The Akron Public Schools have a tax collection problem that will add over $3 million to the district's projected shortfall next year.
And that could mean more big cuts, even if voters approve a 7.9 mill levy on the November ballot.
Akron district treasurer Jack Pierson says the state's all-at-once late action on sending "TIF" - tax increment financing - money to the city of Akron means a hit to the district's budget...with money gone that the school system thought would be there.
"We believe, from the information that we have received from the county, is that there was a backlog of TIF applications that were approved by the state," Pierson tells AkronNewsNow.com, "and now that money has to be reimbursed to the city, and they're doing it all in one fell swoop, and some of those reimbursements go back four years."

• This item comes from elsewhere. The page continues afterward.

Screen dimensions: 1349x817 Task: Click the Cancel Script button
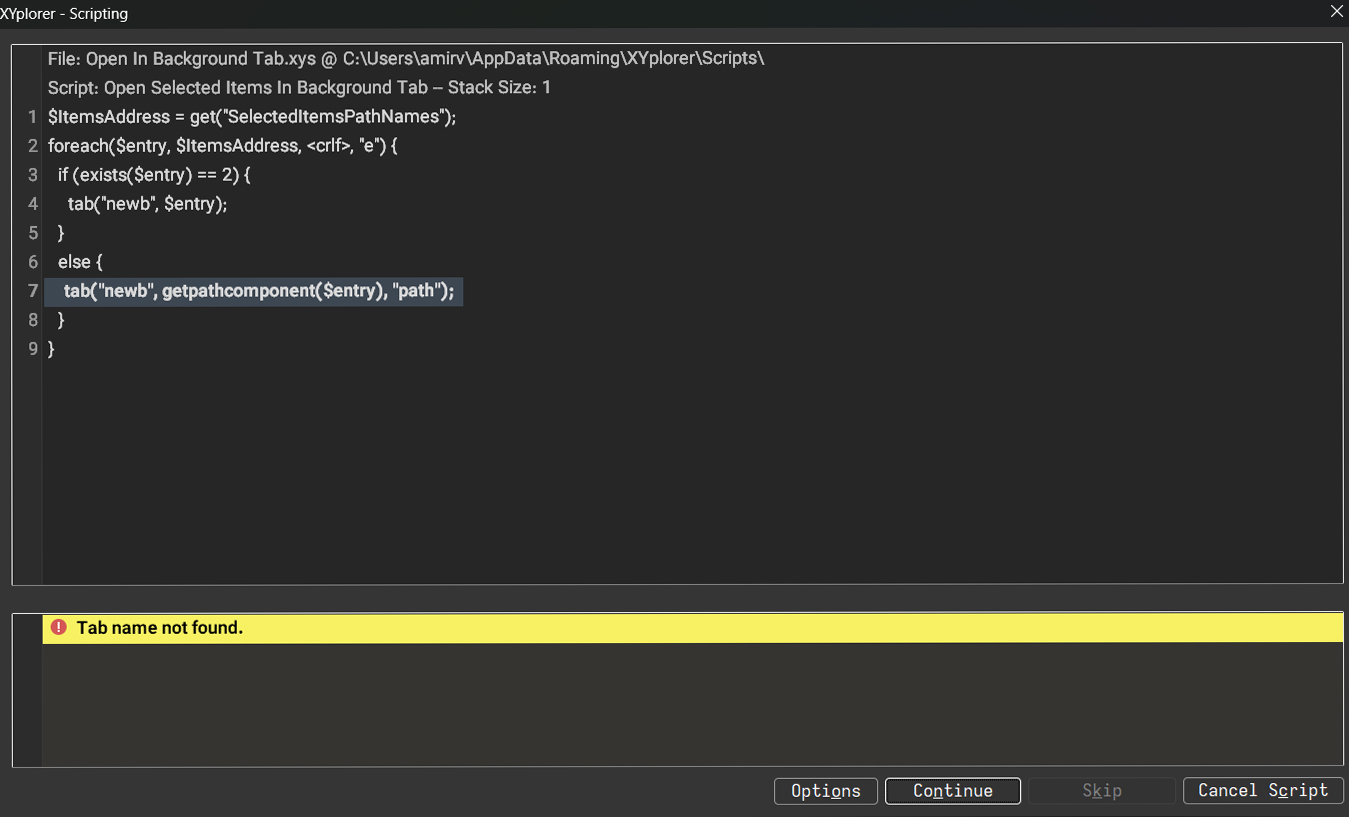[1263, 791]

"TIF" means that companies can pay the city for infrastructure improvements to their new or rebuilt property instead of paying taxes.
Akron school board president Jason Haas says that the district already knew it would have to cut money even if the levy passes. He says this just makes it worse.
"This is now 3.2 on top of that," Haas tells AkronNewsNow, "which if the levy is successful, is going to be about 9 million dollars that we're going to have to look at cut next year."
Haas says that brings the district even closer to deep cuts it's been trying to avoid...to the classroom.
"That's obviously the last thing we want to get to is a classroom cut, but there's not a whole lot left over besides that," Haas tells AkronNewsNow.com, "You start talking about some extracurriculars. We've gotten rid of most of them at the middle school level, and then high school level is left."
The backlog was from 2007 through part of 2010.
And Haas says the district is worried that future such tax deals could be cleared by the state for the years 2010 through 2012. That would further add to the Akron schools' money problems.
Akron City Council president Marco Sommerville explains why the Akron Public Schools are involved, and hopes they get money back soon.
"There has to be some agreement with the school system, they have to sign off because they do basically lose some money in that transaction," Sommerville tells AkronNewsNow. "But the other side of the coin is, hopefullly, they'll pick it back up."
Sommerville says that if Akron is going to grow, the education system has to be strong to attact new business.
He says the loss of revenue to the school district concerns him, and that he wants to find a way to deal with a "serious problem".